> **Prompt**: What you write should match, word for word, the lines from the one containing "The image size" through the end of the data, with no pictures.
### Data for review
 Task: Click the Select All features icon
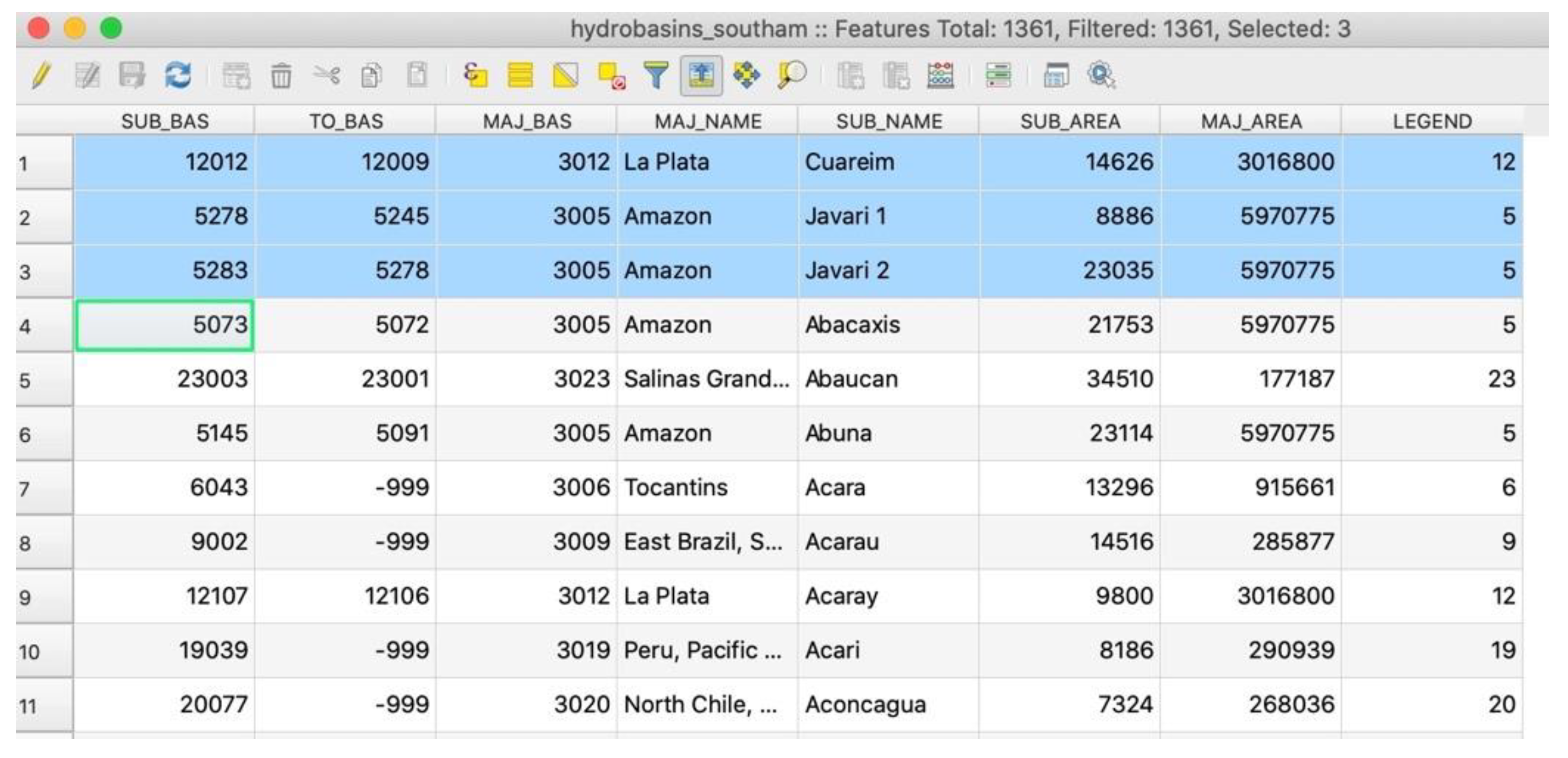[x=520, y=76]
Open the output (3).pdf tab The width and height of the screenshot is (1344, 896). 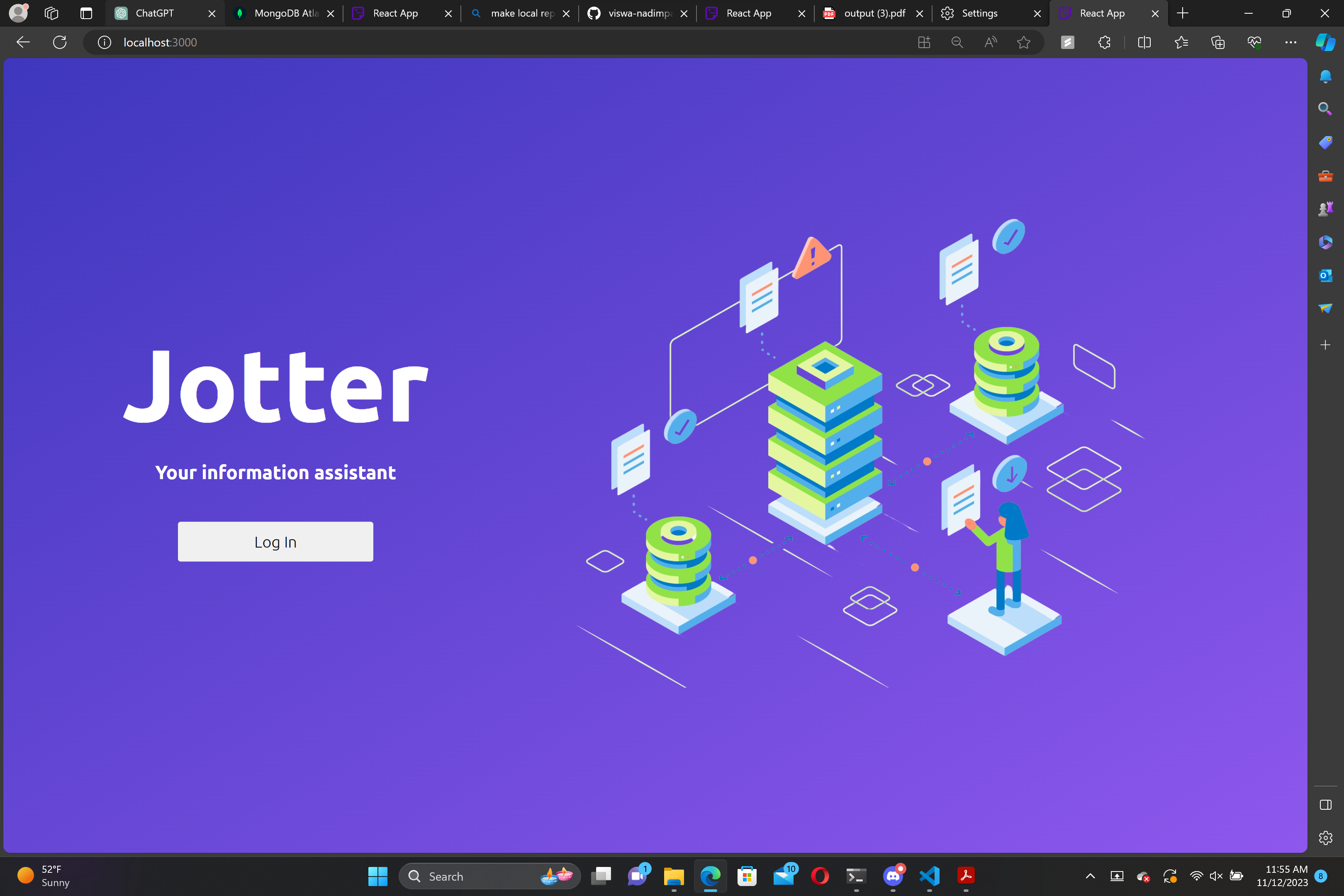tap(874, 13)
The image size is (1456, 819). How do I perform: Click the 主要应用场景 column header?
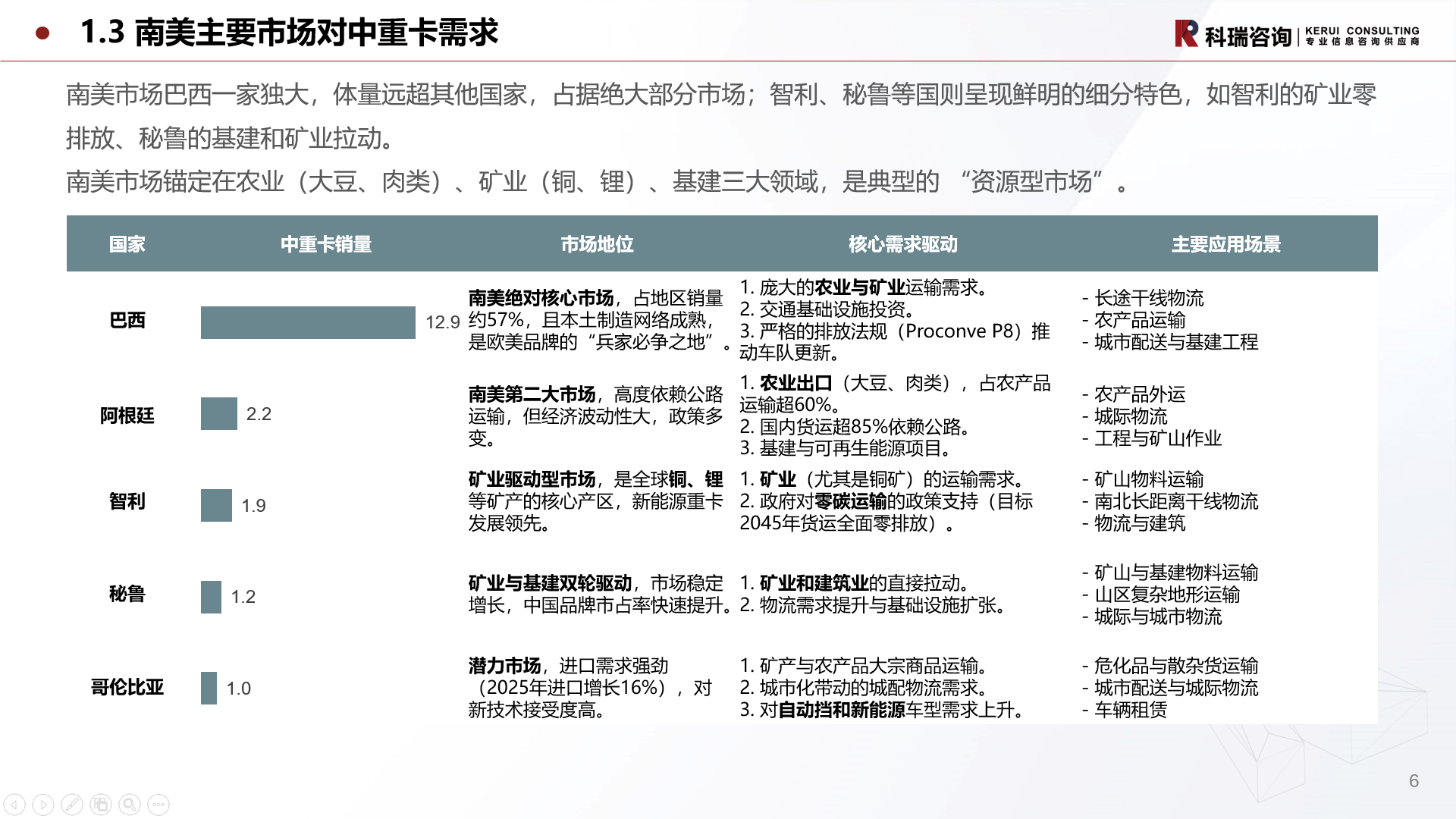(1225, 244)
######
> **Response to the exercise**:
The image size is (1456, 819). How do I perform: Click the 主要应用场景 column header?
(1225, 244)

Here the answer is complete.